L'enquête européenne des entreprises sur les risques nouveaux et émergents (Esener) montre qu' une majorité de cadres européens (79 %) se disent préoccupés par le stress lié au travail . Celui-ci est particulièrement fort dans les emplois du secteur sanitaire et social (91 % des entreprises le considèrent comme un motif de préoccupation) et dans l'éducation (84 %).

Malgré ce niveau de préoccupation élevé, force est de constater que 26 % seulement des entreprises de l'Union européenne ont mis en place des procédures pour remédier au stress . Selon l'enquête Esener, 42 % des managers estiment en effet plus difficile d'aborder les risques psychosociaux que d'autres questions de santé et de sécurité. Le caractère sensible de la question (53 %) et le manque de prise de conscience de ce problème (50 %) constitueraient les principaux obstacles au traitement effectif des problèmes psychosociaux.

b) Une prise de conscience précoce aux Etats-Unis

Lors de son audition par la mission 20 ( * ) , l'économiste Philippe Askenazy a expliqué que les Etats-Unis se sont emparés relativement tôt de la question des conditions de travail. Dès le début des années quatre-vingt-dix, ils ont en effet instauré un dispositif de cotisations qui responsabilise les entreprises, en avantageant celles qui font des efforts en faveur de la santé et de la sécurité au travail. Les Etats-Unis attachent également beaucoup d'importance à la question de la formation des managers. Au cours de leurs études, ceux-ci ont la possibilité de se spécialiser en « labor relations » , et d'approfondir ainsi la problématique des relations sociales au sein des entreprises.
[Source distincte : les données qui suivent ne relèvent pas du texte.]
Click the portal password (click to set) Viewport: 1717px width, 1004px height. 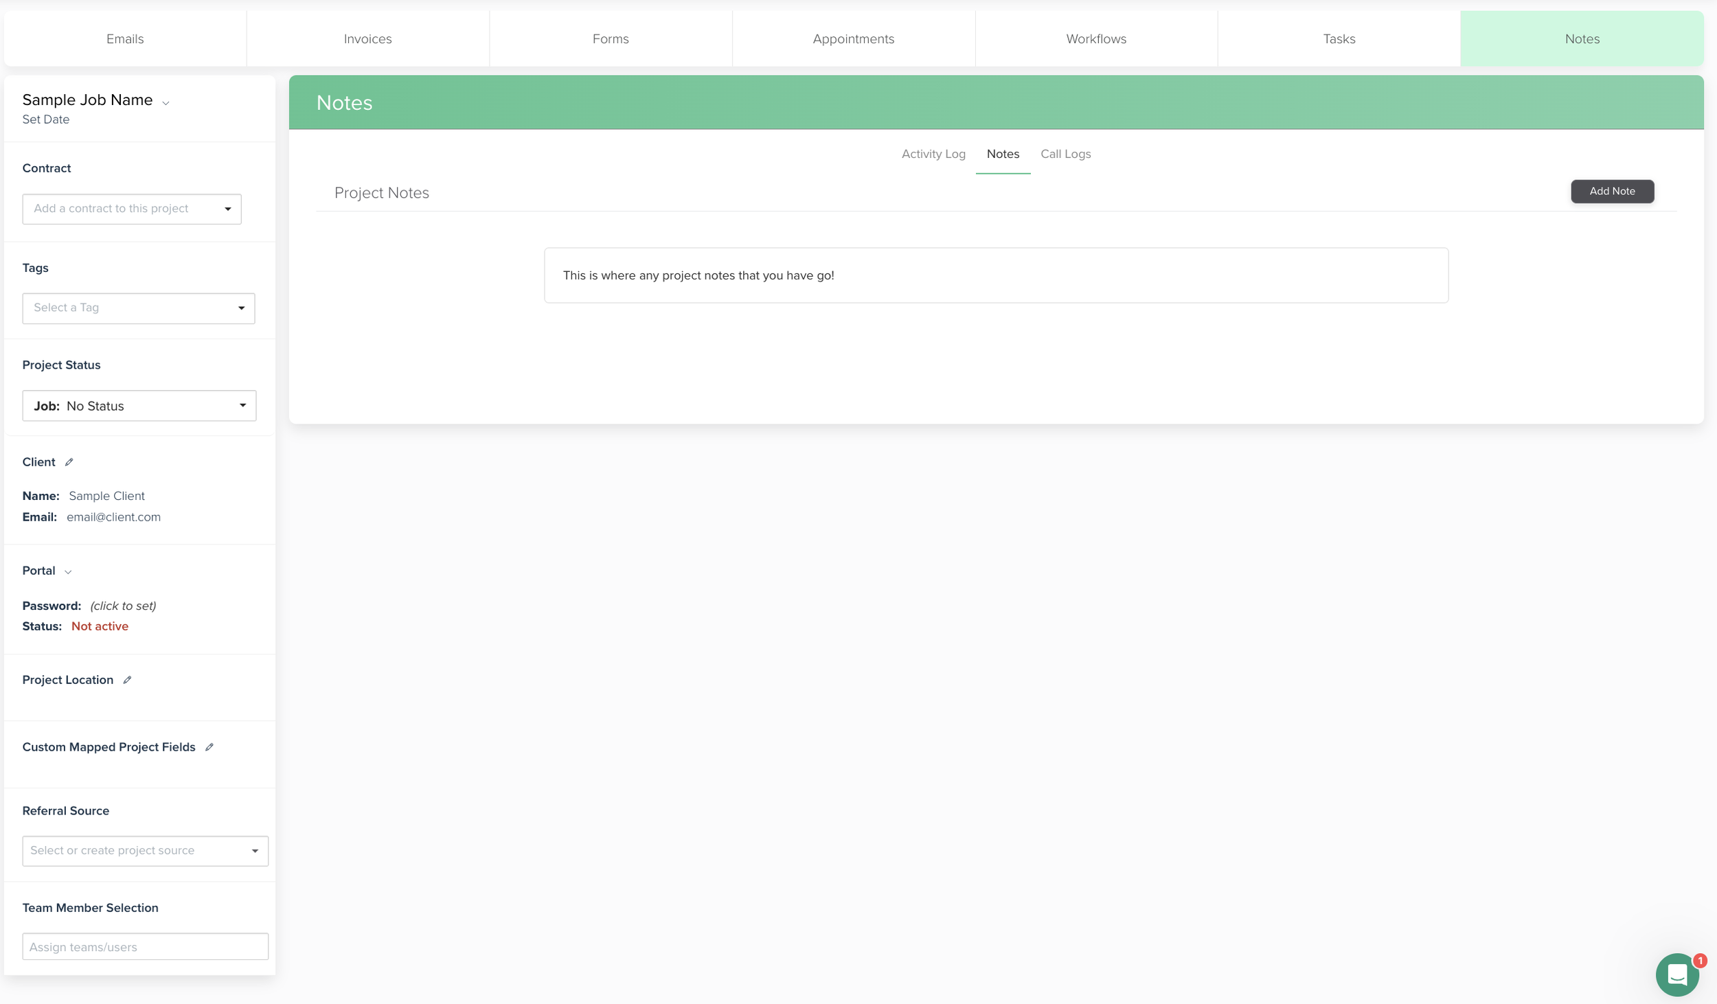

Un rapport du BIT 21 ( * ) publié en 2000 indique que la santé mentale reste cependant un motif de préoccupation.

Ainsi, « aux Etats-Unis, les dirigeants d'entreprises de toutes tailles commencent à admettre que les maladies dépressives représentent le gros des dépenses occasionnées par les problèmes (médicaux) de santé mentale et d'invalidité. Beaucoup d'employeurs, conscients du rapport qui existe entre santé et productivité, enrichissent leurs stratégies de gestion de programmes qui aident les travailleurs à résoudre leurs problèmes professionnels, familiaux et existentiels ».

Aux Etats-Unis, la dépression mentale est désormais l'une des maladies les plus courantes : plus d'un adulte en âge de travailler sur dix en est atteint chaque année, ce qui représente une perte annuelle d'environ deux cent millions de journées de travail.


* 17 Eurostat, Statistics in focus, 2009.

* 18 «Stress at work - facts and figures», Office for official publication of the European community, Luxembourg, 2002.

* 19 European Commission, Guidance on Work-related Stress, «Spice of life or kiss of death ?», 2002.

* 20 Audition de Philippe Askenazy, chercheur au CNRS, professeur associé à l'Ecole d'Economie de Paris, mercredi 24 mars 2010.

* 21 « Mental health in the workplace », Bureau international du travail, Genève, octobre 2000.